Could you find every line in the entries below that holds the word "will" and copy it?

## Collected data
* * *

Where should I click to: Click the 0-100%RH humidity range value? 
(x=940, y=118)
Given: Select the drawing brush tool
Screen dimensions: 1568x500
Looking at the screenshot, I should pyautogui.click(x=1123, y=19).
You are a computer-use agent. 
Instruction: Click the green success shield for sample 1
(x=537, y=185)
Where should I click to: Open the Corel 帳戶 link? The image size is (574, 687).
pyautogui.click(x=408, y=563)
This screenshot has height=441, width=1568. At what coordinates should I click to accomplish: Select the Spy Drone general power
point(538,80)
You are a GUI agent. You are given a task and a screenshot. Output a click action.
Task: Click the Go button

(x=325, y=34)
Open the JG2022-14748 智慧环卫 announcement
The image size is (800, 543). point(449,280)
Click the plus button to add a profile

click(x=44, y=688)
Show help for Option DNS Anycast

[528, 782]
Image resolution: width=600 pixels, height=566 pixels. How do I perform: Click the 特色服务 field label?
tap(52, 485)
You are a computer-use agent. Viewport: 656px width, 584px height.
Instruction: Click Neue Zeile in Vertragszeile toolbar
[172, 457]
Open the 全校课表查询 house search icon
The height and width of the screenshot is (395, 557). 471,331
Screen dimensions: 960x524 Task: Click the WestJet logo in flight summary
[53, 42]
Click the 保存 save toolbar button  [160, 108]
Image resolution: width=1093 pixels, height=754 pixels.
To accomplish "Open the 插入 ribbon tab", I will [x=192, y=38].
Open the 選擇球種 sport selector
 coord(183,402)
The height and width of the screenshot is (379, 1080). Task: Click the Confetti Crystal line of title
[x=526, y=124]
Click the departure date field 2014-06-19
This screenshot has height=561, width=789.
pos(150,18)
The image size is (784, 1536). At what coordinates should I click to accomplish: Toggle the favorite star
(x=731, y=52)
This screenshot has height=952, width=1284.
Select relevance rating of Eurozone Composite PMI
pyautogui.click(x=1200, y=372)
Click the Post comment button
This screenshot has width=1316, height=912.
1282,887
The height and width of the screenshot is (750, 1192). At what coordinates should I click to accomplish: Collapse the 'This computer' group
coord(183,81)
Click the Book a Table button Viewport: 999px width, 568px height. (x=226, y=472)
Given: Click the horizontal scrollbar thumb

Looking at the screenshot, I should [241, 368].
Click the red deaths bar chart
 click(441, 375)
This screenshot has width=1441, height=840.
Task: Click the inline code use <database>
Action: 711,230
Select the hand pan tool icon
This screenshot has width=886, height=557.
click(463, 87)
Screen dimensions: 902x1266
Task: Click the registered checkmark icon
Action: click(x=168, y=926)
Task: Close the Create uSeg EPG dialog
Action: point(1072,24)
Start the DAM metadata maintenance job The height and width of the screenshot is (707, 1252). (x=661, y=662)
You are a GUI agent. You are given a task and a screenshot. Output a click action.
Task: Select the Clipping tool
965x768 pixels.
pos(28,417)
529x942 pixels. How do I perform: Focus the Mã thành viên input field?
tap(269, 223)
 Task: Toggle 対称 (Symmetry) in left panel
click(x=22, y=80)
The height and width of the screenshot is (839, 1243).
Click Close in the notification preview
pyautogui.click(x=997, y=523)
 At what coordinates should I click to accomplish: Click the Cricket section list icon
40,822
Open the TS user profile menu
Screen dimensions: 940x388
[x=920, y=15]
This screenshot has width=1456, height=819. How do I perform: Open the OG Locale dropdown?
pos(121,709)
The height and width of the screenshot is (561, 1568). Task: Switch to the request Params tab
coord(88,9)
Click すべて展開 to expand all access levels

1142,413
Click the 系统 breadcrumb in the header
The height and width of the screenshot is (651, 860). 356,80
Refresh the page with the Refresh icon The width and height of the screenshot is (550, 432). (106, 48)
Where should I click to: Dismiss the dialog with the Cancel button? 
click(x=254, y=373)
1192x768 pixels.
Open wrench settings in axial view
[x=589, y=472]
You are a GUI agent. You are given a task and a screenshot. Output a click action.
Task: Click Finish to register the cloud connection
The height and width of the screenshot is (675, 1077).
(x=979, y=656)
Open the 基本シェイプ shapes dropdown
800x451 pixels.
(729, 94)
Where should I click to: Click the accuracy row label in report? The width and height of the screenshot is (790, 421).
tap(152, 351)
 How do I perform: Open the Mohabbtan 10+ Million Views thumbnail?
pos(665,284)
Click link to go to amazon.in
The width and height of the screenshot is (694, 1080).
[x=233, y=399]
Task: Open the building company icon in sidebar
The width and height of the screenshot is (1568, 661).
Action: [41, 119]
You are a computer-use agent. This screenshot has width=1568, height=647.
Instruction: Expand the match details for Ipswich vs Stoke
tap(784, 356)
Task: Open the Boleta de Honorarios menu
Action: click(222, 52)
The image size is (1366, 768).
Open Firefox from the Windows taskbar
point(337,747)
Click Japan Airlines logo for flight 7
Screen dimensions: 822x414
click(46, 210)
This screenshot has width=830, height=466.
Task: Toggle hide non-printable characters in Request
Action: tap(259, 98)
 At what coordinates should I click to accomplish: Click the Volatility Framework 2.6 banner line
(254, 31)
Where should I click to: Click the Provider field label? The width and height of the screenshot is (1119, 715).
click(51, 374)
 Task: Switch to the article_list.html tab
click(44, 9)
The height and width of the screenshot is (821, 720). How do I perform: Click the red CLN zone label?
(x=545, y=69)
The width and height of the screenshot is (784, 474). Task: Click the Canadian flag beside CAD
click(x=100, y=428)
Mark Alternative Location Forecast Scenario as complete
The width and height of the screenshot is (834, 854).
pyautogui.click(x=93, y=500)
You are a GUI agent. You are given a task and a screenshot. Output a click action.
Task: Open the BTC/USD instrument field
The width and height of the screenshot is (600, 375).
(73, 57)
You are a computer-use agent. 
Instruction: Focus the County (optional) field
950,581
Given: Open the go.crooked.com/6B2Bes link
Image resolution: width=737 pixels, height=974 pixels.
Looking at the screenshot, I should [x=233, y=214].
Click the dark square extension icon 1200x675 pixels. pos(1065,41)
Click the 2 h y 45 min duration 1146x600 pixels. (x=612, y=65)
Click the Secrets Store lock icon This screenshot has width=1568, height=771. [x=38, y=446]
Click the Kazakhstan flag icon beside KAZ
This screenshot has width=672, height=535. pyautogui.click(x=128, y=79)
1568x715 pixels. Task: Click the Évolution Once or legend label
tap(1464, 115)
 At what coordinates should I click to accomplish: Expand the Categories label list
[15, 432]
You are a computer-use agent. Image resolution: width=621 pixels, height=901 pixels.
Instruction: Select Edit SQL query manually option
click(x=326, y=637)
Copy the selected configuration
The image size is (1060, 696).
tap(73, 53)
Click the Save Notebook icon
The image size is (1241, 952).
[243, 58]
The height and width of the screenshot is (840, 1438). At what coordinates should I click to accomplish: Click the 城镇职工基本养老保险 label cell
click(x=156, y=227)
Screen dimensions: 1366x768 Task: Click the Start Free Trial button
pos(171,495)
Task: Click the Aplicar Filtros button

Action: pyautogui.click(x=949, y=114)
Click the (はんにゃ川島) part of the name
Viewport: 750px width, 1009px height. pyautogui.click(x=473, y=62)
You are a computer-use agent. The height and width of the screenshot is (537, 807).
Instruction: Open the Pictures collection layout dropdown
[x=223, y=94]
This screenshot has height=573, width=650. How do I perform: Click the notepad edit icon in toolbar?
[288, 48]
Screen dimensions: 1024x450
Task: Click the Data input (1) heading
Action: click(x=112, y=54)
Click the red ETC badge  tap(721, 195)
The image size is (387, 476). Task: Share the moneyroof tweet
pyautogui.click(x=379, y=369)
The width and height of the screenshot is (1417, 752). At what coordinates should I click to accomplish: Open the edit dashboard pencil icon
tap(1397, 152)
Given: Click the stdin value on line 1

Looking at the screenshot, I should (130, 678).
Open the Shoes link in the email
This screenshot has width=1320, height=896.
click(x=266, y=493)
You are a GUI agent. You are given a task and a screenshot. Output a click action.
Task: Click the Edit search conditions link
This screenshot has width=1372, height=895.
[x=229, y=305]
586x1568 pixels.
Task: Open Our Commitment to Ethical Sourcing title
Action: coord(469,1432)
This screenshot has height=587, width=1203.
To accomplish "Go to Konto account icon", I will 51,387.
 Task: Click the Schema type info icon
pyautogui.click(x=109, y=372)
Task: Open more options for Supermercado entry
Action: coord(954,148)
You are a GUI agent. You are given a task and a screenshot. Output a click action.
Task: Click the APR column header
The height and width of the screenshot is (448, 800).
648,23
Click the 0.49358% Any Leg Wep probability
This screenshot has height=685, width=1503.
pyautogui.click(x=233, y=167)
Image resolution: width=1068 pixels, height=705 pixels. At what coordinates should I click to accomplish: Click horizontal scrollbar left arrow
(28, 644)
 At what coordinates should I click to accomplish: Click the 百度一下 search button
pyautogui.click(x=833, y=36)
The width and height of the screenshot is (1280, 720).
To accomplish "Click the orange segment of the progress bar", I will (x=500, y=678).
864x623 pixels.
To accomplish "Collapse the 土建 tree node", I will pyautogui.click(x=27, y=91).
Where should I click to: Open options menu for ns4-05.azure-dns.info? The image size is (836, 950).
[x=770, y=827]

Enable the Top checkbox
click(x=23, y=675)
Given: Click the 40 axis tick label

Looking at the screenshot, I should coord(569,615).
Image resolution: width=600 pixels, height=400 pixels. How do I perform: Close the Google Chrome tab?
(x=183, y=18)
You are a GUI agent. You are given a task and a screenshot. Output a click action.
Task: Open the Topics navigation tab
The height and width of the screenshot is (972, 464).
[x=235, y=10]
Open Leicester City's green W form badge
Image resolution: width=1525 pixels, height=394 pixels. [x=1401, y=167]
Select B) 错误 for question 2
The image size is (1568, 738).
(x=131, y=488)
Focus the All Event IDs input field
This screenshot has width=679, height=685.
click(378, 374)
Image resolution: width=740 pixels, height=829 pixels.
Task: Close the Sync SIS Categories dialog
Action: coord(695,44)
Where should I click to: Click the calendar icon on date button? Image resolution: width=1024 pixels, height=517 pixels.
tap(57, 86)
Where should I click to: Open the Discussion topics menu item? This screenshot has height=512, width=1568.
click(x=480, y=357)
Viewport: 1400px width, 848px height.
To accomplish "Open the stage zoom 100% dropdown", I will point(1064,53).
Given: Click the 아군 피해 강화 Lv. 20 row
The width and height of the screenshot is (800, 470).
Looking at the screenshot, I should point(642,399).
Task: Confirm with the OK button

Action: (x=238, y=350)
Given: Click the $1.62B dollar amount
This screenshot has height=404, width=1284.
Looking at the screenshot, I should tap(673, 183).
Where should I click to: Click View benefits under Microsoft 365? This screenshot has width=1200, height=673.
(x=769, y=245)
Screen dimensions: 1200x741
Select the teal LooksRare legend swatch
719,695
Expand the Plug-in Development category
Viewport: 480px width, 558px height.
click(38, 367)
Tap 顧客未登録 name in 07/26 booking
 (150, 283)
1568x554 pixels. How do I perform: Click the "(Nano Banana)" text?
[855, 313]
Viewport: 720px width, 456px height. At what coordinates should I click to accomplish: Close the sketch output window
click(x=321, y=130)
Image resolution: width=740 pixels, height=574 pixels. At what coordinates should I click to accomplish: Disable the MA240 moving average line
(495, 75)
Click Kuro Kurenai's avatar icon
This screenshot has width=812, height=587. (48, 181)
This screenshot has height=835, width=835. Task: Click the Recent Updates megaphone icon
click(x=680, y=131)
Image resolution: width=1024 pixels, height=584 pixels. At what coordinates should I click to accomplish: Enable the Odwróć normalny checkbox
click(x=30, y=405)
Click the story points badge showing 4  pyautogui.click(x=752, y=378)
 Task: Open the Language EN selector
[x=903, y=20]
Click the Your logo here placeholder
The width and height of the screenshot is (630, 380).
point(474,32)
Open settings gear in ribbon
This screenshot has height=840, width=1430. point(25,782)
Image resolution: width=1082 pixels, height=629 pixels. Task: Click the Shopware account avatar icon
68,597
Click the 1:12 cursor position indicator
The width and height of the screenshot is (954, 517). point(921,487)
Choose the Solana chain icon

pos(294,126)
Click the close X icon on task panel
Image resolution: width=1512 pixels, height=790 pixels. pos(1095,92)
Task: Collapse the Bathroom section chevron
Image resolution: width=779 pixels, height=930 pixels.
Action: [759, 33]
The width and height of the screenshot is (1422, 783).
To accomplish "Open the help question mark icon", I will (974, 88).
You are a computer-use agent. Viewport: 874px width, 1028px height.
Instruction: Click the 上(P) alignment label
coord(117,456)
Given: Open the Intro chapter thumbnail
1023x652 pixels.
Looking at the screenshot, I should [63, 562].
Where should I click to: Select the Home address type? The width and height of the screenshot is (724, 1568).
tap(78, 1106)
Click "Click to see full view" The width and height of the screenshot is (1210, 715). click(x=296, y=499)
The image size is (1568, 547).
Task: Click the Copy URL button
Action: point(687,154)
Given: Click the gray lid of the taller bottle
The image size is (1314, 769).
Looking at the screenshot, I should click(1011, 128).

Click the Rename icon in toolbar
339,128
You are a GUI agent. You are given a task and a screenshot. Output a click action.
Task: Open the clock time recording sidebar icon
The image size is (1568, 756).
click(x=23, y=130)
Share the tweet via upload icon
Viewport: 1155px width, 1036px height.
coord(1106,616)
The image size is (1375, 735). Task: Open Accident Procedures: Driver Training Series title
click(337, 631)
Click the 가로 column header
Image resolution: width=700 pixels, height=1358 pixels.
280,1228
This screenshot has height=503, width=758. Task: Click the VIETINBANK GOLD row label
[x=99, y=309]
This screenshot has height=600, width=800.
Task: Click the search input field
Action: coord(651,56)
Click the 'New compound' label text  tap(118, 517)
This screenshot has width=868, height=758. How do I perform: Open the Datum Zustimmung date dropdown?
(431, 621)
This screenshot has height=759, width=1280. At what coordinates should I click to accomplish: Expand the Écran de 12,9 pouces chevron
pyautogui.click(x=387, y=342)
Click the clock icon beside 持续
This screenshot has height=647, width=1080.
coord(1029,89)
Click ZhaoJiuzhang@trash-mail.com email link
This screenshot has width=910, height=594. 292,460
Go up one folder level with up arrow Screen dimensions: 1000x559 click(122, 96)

* * *

## YOUR SOLUTION
To accomplish "Open the 插入 ribbon tab", I will [x=192, y=38].
To accomplish "Go to Konto account icon", I will 51,387.
To accomplish "Click the orange segment of the progress bar", I will (x=500, y=678).
To accomplish "Collapse the 土建 tree node", I will pyautogui.click(x=27, y=91).
To accomplish "Open the stage zoom 100% dropdown", I will point(1064,53).
To accomplish "Open the help question mark icon", I will (974, 88).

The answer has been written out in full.